Profitant du beau temps, nous suivons la ligne frontière jusqu'au sommet de Binbaleta qu'il faudra atteindre par un petit couloir raide où l'on posera les mains. (Pas de II).On peut faire plus facile en empruntant le GR11 et le col de Binbaleta.
Les plus courageux commencent déjà la montée sur Kartxila pour 300m de dénivelé supplémentaire.
Pendant le retour tranquille sur Ezkantola et Axura , nous observerons quelques fleurs rares type saxifrage oppositifolia, jasione pygmée ou grassette "pinguicula vulgaris" voire un champ de jonquilles tardives.
Le groupe est maintenant réuni au cayolar d'Aiheska pour entamer la traversée des pentes exposées de Lepoxine.Là aussi, kasu, par temps humide.

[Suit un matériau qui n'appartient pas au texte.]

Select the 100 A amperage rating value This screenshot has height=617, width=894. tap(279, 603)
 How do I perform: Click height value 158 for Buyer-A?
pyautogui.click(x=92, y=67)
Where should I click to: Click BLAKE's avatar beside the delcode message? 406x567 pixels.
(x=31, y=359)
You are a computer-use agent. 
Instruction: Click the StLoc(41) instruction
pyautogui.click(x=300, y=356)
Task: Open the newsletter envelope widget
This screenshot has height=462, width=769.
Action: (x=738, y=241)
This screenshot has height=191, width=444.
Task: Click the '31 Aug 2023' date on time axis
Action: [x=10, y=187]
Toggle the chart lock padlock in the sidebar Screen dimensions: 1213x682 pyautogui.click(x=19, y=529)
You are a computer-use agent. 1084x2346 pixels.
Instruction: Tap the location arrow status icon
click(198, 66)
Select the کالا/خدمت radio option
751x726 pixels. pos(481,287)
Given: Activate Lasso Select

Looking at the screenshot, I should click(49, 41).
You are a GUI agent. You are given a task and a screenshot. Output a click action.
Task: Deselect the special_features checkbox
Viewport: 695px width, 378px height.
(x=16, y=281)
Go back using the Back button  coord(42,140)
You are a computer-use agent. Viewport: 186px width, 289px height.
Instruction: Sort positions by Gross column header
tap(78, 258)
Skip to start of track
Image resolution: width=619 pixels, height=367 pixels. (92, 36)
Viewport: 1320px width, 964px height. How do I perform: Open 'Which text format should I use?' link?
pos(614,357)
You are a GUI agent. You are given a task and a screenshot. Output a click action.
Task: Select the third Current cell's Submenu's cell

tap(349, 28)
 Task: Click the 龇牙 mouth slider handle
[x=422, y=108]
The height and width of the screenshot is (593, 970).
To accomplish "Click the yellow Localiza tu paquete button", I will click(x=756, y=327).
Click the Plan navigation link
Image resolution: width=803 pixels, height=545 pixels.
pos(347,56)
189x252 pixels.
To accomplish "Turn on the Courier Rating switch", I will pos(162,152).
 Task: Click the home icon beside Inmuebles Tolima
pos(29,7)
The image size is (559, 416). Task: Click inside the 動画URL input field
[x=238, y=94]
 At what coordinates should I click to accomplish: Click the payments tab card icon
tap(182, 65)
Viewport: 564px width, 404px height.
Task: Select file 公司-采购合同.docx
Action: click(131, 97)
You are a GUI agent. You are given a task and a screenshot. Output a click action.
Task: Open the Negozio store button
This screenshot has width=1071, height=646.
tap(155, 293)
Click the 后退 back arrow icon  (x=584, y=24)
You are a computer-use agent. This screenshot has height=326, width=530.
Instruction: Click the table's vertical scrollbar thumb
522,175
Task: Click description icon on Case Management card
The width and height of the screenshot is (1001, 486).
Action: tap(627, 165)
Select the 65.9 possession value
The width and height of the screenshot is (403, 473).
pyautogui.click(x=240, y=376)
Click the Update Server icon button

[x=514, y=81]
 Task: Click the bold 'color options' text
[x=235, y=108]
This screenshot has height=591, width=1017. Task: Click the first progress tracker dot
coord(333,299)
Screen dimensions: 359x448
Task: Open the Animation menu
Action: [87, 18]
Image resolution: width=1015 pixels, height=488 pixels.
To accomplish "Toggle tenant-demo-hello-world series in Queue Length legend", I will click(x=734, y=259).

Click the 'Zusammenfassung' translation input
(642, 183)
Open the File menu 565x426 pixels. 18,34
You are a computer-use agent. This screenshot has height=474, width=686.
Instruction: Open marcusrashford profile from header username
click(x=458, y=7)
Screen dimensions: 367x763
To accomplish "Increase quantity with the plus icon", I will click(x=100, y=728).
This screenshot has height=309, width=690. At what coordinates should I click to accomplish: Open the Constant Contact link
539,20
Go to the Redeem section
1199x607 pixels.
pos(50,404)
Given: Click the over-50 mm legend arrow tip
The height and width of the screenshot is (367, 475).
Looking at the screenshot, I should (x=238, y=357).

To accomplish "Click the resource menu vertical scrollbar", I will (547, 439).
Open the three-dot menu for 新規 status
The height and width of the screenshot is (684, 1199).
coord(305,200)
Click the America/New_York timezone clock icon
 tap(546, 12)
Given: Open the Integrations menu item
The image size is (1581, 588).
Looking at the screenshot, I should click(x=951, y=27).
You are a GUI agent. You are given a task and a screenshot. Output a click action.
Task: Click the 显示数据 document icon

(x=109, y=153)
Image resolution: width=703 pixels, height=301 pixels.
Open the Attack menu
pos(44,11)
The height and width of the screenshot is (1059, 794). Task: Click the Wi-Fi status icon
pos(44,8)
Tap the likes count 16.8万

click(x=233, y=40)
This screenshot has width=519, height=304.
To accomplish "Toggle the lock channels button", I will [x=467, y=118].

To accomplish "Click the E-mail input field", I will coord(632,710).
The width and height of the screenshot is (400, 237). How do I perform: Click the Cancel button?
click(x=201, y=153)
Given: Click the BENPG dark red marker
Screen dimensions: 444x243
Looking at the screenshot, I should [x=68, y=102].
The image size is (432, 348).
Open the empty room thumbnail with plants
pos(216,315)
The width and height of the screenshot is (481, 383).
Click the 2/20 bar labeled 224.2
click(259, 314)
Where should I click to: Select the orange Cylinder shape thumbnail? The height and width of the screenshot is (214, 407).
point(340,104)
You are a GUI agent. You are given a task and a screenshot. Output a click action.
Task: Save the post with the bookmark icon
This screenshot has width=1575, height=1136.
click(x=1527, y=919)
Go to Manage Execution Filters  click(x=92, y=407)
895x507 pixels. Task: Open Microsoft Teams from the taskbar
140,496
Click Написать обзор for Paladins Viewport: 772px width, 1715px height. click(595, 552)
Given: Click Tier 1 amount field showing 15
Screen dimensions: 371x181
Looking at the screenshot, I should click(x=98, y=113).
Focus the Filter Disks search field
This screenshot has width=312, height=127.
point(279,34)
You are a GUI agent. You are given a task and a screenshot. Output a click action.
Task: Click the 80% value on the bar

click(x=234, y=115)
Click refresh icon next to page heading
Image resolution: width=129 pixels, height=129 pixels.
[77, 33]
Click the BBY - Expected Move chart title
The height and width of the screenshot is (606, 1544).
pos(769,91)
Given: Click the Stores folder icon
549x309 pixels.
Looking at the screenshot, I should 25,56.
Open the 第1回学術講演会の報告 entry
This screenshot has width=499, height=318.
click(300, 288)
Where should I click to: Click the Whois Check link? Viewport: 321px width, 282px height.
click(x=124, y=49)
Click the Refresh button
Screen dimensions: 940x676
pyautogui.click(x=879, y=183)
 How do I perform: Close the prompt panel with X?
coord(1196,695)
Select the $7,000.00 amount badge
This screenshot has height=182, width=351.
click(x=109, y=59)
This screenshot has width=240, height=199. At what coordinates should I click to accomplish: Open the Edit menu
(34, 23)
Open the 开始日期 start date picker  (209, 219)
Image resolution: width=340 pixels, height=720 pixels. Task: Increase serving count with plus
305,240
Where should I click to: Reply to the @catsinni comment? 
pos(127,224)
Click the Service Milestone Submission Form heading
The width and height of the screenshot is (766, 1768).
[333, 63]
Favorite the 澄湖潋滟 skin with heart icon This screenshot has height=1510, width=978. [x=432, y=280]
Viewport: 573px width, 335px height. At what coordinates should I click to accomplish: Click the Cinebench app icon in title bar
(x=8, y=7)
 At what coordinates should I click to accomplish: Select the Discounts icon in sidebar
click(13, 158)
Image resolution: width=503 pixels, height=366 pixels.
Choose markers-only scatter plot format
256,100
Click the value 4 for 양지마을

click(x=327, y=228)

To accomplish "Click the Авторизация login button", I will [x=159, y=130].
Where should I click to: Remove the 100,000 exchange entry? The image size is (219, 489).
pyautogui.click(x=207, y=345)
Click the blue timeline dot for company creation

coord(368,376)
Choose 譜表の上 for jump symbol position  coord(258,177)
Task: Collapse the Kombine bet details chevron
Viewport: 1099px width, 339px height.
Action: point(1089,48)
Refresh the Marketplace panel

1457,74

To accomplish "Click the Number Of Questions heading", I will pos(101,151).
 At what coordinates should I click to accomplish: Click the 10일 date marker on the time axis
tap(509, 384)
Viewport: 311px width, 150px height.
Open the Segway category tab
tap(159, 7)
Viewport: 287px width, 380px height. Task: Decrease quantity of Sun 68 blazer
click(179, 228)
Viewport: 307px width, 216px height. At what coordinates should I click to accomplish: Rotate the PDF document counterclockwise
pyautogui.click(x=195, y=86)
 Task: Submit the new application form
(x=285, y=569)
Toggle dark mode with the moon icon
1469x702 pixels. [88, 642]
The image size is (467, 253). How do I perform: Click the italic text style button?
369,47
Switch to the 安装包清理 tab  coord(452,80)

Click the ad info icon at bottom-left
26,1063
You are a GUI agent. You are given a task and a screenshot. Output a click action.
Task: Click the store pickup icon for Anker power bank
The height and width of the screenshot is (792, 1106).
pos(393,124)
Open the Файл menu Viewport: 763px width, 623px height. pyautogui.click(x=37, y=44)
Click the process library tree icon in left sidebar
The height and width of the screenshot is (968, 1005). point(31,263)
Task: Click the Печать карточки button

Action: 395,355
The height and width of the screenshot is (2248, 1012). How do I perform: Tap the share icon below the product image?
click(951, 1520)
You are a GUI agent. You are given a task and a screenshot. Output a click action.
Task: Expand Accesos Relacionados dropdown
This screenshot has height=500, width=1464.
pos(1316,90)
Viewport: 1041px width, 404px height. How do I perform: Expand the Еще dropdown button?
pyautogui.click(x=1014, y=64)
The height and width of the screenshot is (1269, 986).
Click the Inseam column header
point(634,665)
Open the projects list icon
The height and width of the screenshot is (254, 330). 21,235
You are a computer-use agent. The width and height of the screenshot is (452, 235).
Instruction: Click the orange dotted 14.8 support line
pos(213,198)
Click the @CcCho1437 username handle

Une chute pourrait y être fatale.
Nous atteignons le fond de Kakueta au cayolar ruiné de Zardai Ziloa et c'est le retour sur la rive gauche de Larregorri ko erreka par les bois Ihizkundizeko (+ 270m).
Le cayolar de Larregorri est en vue. Il faut alors se coltiner 6 km de route caillouteuse et quelques six cent mètres de descente pour retrouver les voitures, symbole d'une gueuse de la vallée (Akerbeltz) bien méritée au bar Bürgübürü du quartier Senta.
Odométrie ; marche 7h20 sans les arrêts , 23.5 km, 1970m de dénivelé (300m de plus pour Kartxila)
canyon d'Oilloki au pont des Reines.
marcheur sur la crête de Kortaplana ,derrière Xardekagaina , Orimendi et Irati (Eskalerak)
Col de Ste Engrace ou de Kortaplana-vue sur Binbaleta,Keleta,Xardeka
menhir de Kortaplana et BF 255
col d'Urdaite
au pied de Binbaleta
arrivée à Binbaleta par le couloir (photo Erregelu)
"buzon" de Binbaleta
2 panoramas vers l'Est
descente vers Ezkantola
saxifrage oppositifolia-en dessous globulaire à tige nue
jiasone pygmée
hépathique trilobée
grassette pinguicula vulgaris
carline artichaut (ou artixo)
champ de jonquilles
Ezkantola et sa source : la meilleure de Binbaleta
dans l'intimité du cayolar souletin
les pentes abruptes de Lepoxine
méthode qu'employa EA Martel pour remonter le canyon de Cacuette
dessin de Rudaux
(ouvrage La France Ignorée 1928- propriété de la maison Arroileta )
cayolar de Larregorri : ultime remontée avant le retour sur Santa Grazi
l'abbaye du XI de Sainte Engrace des Ports (Santa Grazi) et son toit en bardeaux de châtaigniers.
Aujourd'hui les anciens bâtiments des moines ont disparu.
6 commentaires:
Suuuuuuuuuuuuuuuuuper!
Miiiiiiiiiiiiiilesker Bernard!
Artixo
maravilloso!!!!!bravo les montagnards,paysages et comment aires digne d'un grand reporter,on en redemande,SZ de CASTELNOU
RANDO DE PROFESSIONNEL.RANDO DIGNE DE CE NOM LA QUALITE N'EST PAS FORCEMENT LA QUANTITé a signaler a certaines associations pour ameliorer leur"COPIE"!!!!et parler vrai
Très intéressant et belles photos.
Vous mentionnez le toponyme " Uhaidjar " pour Ehujarre. S'agit-il d'une prononciation locale ou d'une interprétation que vous en faîtes ?
http://lapurdum.revues.org/1837
pour l'explication de certains noms basques dont ehujarre et leur déformation soit par les usages soit par les géographes
cet article de txomin peillen est venu à pont.
dommage je ne l'ai trouvé qu'un peu tard.